- [What is required]:
Going through the entries below, count each line that holds "computer" and give only the total.

- [Items from a data source]:
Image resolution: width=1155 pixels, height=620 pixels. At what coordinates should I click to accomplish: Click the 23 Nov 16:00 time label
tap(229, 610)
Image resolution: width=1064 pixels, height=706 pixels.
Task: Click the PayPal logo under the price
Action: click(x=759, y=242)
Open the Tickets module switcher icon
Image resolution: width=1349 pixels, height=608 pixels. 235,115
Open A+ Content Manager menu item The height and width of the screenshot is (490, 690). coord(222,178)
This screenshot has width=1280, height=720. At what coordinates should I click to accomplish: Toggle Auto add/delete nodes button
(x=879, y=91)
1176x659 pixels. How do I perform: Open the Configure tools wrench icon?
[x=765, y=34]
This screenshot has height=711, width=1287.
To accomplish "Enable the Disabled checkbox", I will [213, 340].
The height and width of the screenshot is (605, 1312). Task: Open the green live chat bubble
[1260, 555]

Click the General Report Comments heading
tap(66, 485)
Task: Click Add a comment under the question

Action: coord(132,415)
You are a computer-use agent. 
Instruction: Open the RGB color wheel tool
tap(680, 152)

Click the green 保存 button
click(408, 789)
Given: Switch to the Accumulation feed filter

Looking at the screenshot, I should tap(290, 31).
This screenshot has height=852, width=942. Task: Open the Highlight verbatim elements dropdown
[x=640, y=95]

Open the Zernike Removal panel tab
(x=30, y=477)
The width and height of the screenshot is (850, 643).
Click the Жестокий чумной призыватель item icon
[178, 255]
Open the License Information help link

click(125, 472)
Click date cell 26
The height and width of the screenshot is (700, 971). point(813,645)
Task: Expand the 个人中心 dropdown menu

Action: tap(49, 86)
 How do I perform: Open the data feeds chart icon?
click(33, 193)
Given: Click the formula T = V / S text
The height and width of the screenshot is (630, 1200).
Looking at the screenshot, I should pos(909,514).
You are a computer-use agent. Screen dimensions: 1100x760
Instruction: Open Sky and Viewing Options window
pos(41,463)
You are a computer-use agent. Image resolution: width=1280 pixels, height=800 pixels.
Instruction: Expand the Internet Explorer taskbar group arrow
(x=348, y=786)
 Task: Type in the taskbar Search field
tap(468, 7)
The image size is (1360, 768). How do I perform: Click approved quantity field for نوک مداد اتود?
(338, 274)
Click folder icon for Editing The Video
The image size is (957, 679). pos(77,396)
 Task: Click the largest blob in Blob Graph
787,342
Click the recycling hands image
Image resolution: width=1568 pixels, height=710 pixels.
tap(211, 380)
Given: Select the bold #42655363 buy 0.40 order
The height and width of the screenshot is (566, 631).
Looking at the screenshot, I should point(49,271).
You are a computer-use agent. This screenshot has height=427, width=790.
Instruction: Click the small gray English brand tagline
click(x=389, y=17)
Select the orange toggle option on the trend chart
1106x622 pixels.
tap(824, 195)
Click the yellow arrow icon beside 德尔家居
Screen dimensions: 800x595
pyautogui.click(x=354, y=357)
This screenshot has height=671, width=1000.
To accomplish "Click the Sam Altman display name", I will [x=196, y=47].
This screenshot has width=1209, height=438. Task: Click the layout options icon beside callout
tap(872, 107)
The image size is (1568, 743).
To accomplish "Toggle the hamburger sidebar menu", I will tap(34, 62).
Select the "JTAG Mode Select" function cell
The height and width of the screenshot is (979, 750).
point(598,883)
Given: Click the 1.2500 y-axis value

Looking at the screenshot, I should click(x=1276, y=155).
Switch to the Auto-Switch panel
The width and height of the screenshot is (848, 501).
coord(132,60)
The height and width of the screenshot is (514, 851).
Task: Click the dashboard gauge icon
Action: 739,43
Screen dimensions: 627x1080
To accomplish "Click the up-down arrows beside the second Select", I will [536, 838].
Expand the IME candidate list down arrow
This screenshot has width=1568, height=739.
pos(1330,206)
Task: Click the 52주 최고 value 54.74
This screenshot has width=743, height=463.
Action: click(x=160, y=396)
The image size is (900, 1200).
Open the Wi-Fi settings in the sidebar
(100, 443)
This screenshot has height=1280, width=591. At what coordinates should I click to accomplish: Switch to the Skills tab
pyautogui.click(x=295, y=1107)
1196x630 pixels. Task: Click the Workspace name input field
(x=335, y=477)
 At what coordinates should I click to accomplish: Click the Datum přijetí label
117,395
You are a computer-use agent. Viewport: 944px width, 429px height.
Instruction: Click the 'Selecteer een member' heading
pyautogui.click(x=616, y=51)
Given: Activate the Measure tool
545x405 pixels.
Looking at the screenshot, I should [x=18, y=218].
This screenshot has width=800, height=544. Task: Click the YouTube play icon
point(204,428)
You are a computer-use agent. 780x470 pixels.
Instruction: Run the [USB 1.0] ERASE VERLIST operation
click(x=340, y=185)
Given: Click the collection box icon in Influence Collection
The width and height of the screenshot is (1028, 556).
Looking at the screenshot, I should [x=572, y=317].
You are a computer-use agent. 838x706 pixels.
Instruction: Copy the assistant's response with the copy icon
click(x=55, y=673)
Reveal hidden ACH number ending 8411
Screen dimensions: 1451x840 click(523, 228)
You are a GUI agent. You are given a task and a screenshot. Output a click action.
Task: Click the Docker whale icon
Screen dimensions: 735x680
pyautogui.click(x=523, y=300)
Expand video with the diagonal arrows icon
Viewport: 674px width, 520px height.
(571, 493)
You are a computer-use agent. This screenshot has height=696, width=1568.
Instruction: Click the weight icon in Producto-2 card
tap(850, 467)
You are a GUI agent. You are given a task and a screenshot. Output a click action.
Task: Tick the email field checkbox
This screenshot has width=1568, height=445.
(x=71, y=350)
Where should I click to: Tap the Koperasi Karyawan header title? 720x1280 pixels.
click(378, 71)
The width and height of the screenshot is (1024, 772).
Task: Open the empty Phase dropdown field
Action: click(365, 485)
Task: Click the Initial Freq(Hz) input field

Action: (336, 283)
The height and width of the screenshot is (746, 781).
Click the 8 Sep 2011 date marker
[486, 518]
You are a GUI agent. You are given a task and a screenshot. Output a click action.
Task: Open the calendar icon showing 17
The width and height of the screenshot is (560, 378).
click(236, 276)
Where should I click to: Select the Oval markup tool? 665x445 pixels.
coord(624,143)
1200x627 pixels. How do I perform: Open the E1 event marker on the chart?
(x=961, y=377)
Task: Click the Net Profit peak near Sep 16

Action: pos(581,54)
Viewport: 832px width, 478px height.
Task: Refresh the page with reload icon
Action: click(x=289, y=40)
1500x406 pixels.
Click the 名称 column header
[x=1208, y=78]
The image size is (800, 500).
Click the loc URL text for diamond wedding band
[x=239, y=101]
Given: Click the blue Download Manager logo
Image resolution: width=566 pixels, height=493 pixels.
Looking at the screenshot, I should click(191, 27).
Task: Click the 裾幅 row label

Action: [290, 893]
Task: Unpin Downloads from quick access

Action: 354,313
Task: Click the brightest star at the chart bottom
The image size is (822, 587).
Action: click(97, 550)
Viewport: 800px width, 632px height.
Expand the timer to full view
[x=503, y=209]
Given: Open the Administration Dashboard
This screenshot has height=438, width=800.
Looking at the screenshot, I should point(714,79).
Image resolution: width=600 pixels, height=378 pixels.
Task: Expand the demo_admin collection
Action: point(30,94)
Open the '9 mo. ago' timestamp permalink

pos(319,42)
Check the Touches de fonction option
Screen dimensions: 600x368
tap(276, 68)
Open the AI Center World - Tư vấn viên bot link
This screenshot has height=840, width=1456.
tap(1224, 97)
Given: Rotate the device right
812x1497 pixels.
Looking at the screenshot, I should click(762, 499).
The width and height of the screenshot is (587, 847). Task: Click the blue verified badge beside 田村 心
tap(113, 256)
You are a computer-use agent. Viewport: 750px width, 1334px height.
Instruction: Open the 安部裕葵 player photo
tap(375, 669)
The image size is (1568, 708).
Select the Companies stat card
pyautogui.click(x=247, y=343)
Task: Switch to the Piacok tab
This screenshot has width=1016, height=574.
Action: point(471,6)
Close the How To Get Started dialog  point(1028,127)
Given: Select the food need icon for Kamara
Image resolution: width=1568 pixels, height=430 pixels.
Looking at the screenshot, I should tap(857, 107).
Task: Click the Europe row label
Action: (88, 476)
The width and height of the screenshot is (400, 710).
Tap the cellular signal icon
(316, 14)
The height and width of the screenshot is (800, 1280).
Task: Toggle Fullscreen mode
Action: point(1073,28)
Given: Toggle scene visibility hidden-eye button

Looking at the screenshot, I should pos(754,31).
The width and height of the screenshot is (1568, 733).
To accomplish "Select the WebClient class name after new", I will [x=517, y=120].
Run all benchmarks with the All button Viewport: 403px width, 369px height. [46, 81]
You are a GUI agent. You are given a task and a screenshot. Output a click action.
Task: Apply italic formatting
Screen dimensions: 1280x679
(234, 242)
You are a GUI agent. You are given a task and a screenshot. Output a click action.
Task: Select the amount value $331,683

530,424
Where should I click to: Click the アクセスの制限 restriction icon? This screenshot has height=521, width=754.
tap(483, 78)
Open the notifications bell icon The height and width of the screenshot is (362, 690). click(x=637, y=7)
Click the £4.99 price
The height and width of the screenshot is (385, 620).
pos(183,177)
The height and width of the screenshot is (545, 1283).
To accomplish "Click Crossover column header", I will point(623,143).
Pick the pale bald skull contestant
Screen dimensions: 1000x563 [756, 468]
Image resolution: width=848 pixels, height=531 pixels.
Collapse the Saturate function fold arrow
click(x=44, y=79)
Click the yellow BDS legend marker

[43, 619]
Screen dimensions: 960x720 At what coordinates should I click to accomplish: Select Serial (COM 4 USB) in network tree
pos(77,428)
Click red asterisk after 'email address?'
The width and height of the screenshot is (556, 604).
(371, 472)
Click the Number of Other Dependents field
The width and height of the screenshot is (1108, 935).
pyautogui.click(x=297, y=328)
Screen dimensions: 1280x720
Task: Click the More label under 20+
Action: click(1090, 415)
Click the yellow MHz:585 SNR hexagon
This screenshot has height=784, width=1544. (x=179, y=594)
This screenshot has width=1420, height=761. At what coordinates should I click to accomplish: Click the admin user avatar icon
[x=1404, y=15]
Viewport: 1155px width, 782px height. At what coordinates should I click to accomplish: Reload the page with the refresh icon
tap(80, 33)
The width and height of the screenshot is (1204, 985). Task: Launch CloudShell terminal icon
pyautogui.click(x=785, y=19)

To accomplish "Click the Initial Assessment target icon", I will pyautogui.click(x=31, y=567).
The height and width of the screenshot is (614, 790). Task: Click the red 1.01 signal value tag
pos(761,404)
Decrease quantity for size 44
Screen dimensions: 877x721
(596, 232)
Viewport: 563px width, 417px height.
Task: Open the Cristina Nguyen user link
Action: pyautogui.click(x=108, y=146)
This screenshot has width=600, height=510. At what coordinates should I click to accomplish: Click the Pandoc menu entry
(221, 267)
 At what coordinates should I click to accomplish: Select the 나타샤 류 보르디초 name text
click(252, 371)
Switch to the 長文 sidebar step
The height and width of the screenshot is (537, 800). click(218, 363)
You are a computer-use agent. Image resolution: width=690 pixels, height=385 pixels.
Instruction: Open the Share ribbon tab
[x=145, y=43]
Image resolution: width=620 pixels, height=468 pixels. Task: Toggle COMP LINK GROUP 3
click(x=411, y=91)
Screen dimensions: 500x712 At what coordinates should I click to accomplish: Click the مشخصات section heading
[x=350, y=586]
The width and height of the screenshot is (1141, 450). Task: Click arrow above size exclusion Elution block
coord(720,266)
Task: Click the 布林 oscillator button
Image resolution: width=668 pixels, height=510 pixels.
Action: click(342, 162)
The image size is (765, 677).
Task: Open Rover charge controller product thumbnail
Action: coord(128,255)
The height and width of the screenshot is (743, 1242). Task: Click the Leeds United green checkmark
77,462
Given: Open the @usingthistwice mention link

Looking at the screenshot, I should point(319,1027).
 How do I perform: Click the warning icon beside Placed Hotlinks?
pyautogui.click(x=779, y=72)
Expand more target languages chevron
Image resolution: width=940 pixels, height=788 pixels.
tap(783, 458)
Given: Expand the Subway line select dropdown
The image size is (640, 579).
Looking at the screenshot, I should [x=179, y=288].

- [Exercise answer]:
10